(Instructions for the task): Check every line of the records below for the string "will" and copy the ones that have it.

(Records from a collection):
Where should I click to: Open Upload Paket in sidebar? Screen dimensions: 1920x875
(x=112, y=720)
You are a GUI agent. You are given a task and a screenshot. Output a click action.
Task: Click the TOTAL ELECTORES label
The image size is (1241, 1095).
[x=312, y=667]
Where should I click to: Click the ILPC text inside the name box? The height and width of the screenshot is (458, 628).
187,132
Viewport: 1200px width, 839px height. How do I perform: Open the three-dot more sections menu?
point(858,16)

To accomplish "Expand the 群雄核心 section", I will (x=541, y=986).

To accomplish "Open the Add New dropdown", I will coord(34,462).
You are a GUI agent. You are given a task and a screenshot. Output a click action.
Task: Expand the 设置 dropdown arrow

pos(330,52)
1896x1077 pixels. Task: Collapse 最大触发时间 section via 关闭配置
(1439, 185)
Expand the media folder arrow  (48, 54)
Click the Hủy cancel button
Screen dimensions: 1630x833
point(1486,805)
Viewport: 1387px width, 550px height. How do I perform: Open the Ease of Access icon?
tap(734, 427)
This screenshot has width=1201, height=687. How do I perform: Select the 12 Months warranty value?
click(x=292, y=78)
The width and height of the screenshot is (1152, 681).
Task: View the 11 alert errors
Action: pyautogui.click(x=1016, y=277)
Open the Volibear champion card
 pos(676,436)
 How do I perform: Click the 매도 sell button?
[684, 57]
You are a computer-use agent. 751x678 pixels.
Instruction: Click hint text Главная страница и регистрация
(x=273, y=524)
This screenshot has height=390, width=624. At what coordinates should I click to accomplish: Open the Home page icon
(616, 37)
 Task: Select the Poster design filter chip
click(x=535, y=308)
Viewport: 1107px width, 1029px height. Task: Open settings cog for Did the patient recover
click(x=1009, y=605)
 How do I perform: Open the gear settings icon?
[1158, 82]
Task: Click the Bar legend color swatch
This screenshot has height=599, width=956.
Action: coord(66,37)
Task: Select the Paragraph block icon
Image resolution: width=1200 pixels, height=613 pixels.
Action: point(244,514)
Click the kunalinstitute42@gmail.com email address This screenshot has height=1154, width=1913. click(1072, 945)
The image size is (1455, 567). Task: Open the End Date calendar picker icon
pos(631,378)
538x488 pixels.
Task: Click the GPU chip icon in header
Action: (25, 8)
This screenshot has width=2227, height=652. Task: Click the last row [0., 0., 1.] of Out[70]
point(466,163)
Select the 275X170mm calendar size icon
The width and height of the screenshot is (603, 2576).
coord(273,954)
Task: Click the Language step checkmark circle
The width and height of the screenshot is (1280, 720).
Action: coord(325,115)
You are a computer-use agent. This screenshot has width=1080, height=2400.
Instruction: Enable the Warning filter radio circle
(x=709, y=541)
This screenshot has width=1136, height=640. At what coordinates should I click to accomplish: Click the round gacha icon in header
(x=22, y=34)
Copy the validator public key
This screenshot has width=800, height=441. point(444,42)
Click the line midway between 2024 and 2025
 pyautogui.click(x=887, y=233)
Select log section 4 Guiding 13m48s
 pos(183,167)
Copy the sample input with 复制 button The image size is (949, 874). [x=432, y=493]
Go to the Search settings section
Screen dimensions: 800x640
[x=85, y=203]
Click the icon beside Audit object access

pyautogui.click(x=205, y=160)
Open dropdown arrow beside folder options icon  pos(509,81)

(Written response):
To accomplish "Expand the 群雄核心 section", I will (x=541, y=986).
To accomplish "Open the Add New dropdown", I will coord(34,462).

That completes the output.